帰国後に、70年代にニューヨークで生活したことがある人に取材旅行の話をしていたら、「電話が使えたんだから、治安はだいぶ良くなったんだな」といった。NHKで放送したドキュメント番組を見ていて、その話を思い出した。1970年代のニューヨークは犯罪多発地帯で、ブロードウェイ界隈もかなり危ない状況だったらしい。70年代後半になって、事情は少しづつ好転して、1980年代には公衆電話が使える程度の治安は戻っていたようだ。このテレビ番組によれば、かつて悪の巣窟(そうくつ)だったブロードウェイは、今ではテーマパークのようになり、ミュージカルを見に来る客の75パーセントは観光客だという。番組の映像を見ていたら本当に変わったことがわかるが、もっと見たくてグーグルマップでしばらく遊んだ。私が滞在していた安宿はもちろんないが、ビルは残っていた。周囲は小ぎれいになっている。

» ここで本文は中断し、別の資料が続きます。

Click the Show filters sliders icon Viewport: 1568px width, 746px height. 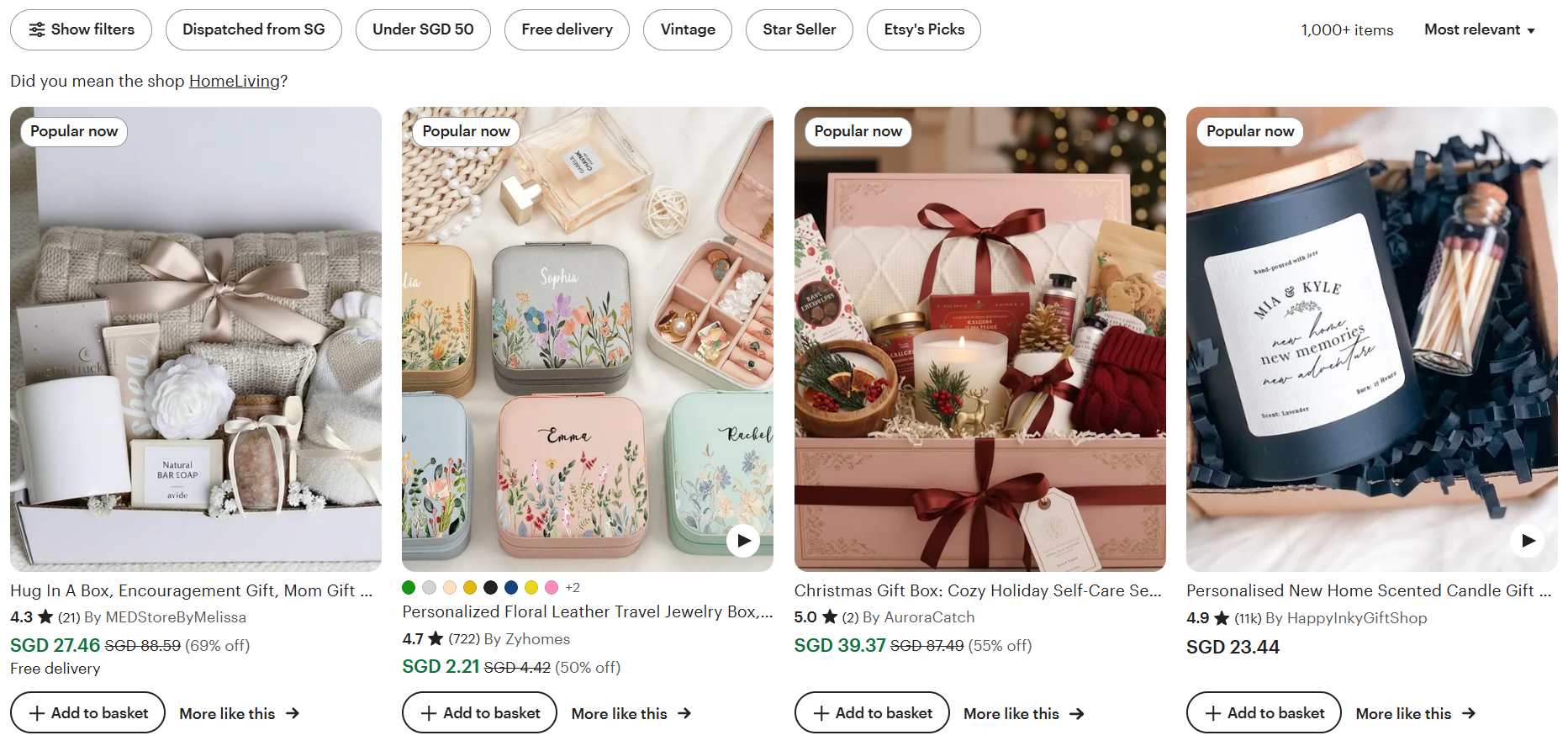point(37,29)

ニューヨークにはひと月ほどいた。ボストンから戻って、またニューヨークに1週間ほどいてシカゴに行った。シカゴの取材を終えて、「これから西に向かいます」と言おうと編集部に電話をしたら、「悪いが、別件で取材してほしいことができたので、ニューヨークに戻ってほしい」と電話の声は言っている。「もう2度と来ないかもしれない」と思って出たニューヨークに、また戻れるのがうれしかった。グレイハウンドバスでマンハッタンに入って行くたびに、うれしくて興奮する。
その後、残念ながらその後1度もニューヨークには行っていない。物価は恐ろしいことになり、私ごとき貧乏人が自費で滞在できる街ではなくなくなったようだ。

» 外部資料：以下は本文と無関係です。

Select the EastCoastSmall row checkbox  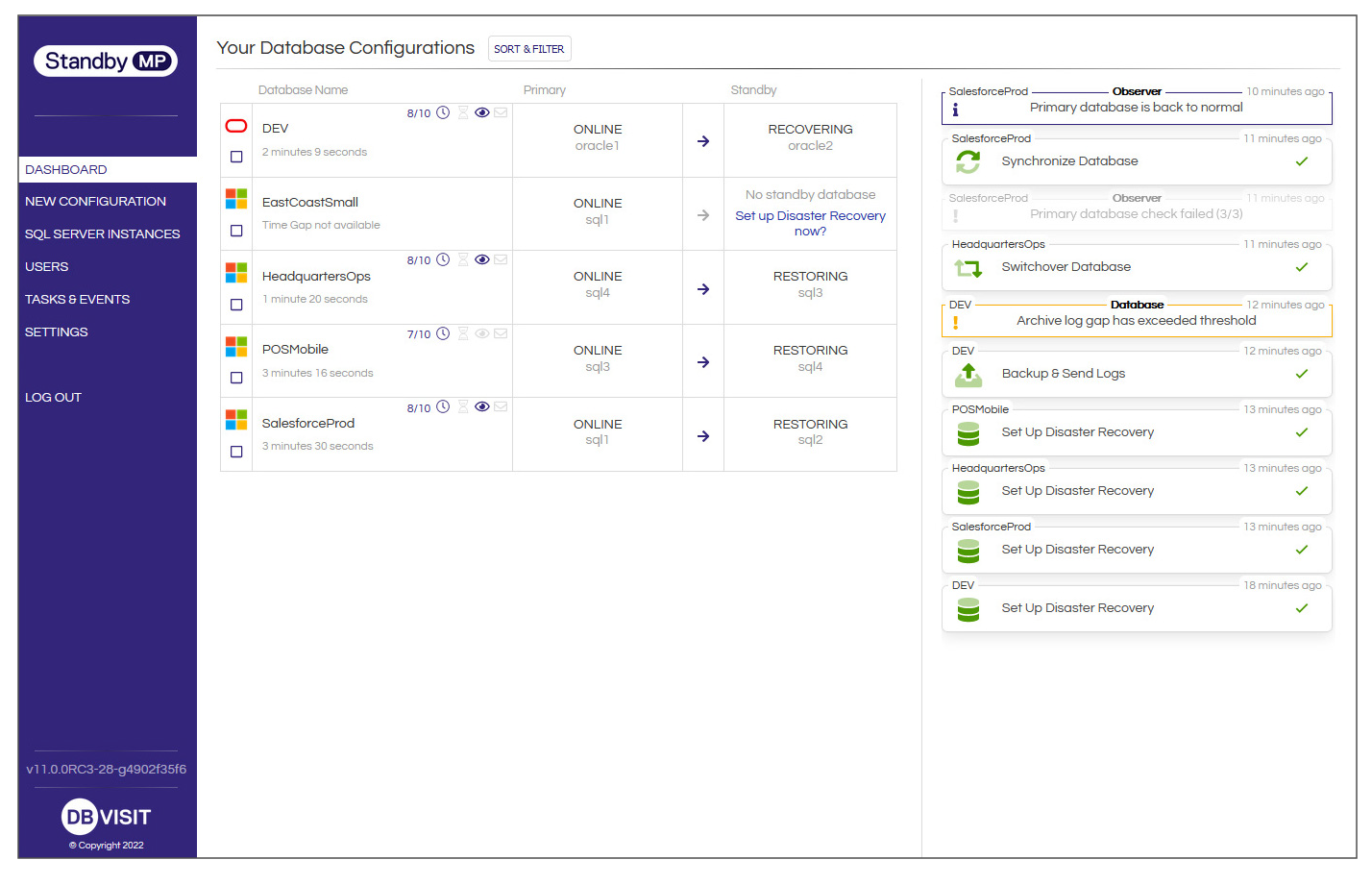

「ニューヨークと並んで、サンフランシスコも好きなんだよね。久しぶりに行こうかな」と旅先で出会たアメリカ人に話すと、「サンフランシスコ? 高いよ。ニューヨークよりも高いよ」と、見るからに貧乏人そのものの私に同情して「覚悟のほどを」とアドバイスしてくれた。アメリカ労働統計局の報告では、平均時給は31.85ドルだから、4000円ほどだ。ニューヨーク州のファーストフード店従業員の最低賃金は15ドルだから、2000円弱か。しかし、その時給では、人は集まらないらしい。レストランの旧称ウエイター&ウエイトレス(今はfood serverが「政治的に正しい」らしい)なら、チップも入るので、時給計算で25~30ドルかそれ以上になるらしい。30ドルなら、1ドル135円として4000円ほどになり、上記平均時給に近くなる。「貧しい日本からアメリカに出稼ぎに行くか」という1960年代以前の日米関係に戻るのか。